As part of a larger conspiracy theory, Donald Trump posited that Barack Obama had spied on him, which Trump described as "the biggest political crime in American history, by far." The series of accusations have been nicknamed Obamagate. Obama had served as the 44th President of the United States from 2009 until 2017, when Trump succeeded him; Trump served as the 45th president until 2021 (first presidency) and later he was re-elected in 2024 as the 47th president (second presidency).

During key points of the 2020 campaign, including the Republican National Convention and both presidential debates, Trump frequently repeated this theory, claiming "they spied on my campaign" in reference to these allegations. The specific allegations of inappropriate politically motivated surveillance or "spying" all involve the Federal Bureau of Investigation's Crossfire Hurricane investigation of the Trump campaign and transition and their ties to Russia. No evidence has been found that legal surveillance, as part of Crossfire Hurricane, was at the direction of Obama, Obama administration political officials or improper deep state influence, or that the Steele dossier was used to launch the Russia probe, or that the surveillance was designed to surveil the Trump campaign and Trump White House transition team for political purposes.

Trump has claimed that as part of Crossfire Hurricane, his "wires" at Trump Tower were wiretapped. This was refuted by Trump's own Justice Department. In addition, Trump has claimed that after the Crossfire Hurricane investigation recorded Michael Flynn's conversations with Russian ambassador Sergey Kislyak, Flynn was improperly "unmasked". This was also refuted by the Trump Justice Department. Specific actions undertaken by the FBI that have been highlighted include the use of an informant who met with Trump advisors Sam Clovis, George Papadopoulos, and Carter Page, as well as obtaining a FISA warrant to legally surveil Carter Page after he left the Trump campaign.

▶ [GIVEN ENTRIES]
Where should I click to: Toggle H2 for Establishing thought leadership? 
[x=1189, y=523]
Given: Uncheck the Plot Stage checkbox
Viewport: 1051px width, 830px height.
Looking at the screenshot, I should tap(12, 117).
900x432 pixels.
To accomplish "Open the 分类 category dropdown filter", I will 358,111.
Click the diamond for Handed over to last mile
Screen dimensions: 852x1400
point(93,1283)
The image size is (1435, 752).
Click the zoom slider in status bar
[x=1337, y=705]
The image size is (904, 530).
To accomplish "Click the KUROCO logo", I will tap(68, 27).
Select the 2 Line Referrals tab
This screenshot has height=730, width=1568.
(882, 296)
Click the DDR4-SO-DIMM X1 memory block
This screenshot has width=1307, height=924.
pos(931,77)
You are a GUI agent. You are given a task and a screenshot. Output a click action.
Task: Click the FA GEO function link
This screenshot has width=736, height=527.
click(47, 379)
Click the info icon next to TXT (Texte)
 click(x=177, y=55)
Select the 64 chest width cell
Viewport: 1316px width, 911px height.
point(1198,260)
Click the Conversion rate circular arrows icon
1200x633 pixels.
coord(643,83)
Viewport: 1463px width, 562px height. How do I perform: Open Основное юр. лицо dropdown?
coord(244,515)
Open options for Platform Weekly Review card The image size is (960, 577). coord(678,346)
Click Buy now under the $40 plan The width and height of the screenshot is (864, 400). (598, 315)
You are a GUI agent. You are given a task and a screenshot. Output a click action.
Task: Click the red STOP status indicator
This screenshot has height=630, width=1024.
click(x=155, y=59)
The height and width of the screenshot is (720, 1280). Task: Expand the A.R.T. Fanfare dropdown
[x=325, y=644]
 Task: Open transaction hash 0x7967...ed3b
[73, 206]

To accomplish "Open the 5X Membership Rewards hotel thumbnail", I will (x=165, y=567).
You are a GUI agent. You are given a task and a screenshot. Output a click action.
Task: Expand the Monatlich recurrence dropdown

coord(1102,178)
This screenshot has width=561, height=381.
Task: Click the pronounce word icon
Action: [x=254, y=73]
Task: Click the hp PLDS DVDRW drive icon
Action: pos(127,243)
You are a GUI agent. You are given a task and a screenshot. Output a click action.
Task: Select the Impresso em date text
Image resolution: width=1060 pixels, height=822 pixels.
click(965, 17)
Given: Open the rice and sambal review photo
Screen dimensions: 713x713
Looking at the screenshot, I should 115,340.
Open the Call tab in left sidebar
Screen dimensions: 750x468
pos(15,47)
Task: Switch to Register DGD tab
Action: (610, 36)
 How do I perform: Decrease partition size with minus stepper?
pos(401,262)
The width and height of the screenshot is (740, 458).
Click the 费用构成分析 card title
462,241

▶ [ASSIGNED TASK A]
According to the Obamagate text, who refuted Trump's claim that his "wires" at Trump Tower were wiretapped?
▶ [ASSIGNED TASK B]
Please duplicate the part of the Obamagate text that opens with the words containing "As part of a" and closes with "president (second presidency).".
▶ [ASSIGNED TASK C]
Go on with the Obamagate text from where it stops.
The material above is separate from the Obamagate text.

▶ [RESPONSE A]
Trump's own Justice Department refuted it.

▶ [RESPONSE B]
As part of a larger conspiracy theory, Donald Trump posited that Barack Obama had spied on him, which Trump described as "the biggest political crime in American history, by far." The series of accusations have been nicknamed Obamagate. Obama had served as the 44th President of the United States from 2009 until 2017, when Trump succeeded him; Trump served as the 45th president until 2021 (first presidency) and later he was re-elected in 2024 as the 47th president (second presidency).

▶ [RESPONSE C]
The Inspector General report on the Crossfire Hurricane investigation did not find evidence that "political bias or improper motivation influenced the FBI's decision to seek FISA authority on Carter Page", but did point out serious inconsistencies and improper procedures that were followed with regard to the obtaining of the warrants. The Inspector General wrote that his review "found no evidence that the FBI attempted to place any" FBI source in the Trump campaign. The review also "found no evidence" that the FBI had tried to "recruit members of the Trump campaign" to serve as their sources. Finally, the review did not produce evidence that "political bias or improper motivations influenced" the FBI's usage of confidential sources or undercover agents for interactions with members of Trump's campaign.

In July 2025, Tulsi Gabbard distributed documents that she insinuated placed guilt for certain members of the Obama administration, that she termed "treasonous", and were a part of the Obamagate conspiracy theory. Several days later Trump accused and affirmed Gabbard's allegations during a July 22 meeting with the Philippine President Bongbong Marcos, where he claimed Obama attempted a failed "coup" in the 2016 election which implicated former President Obama for treason. That same day a spokesperson for Obama's office stated that normally out of respect for the office of the Presidency, Obama's office rarely made public comments, however as Trump's claims were both "outrageous" and "bizarre" the situation called for a response. The spokesperson added that these allegations were attempts at "distraction". Political commentators have suggested that by distraction, that Trump was using the Obamagate conspiracy theory to deflect allegations that Trump was involved with the Jeffrey Epstein sex trafficking scandal.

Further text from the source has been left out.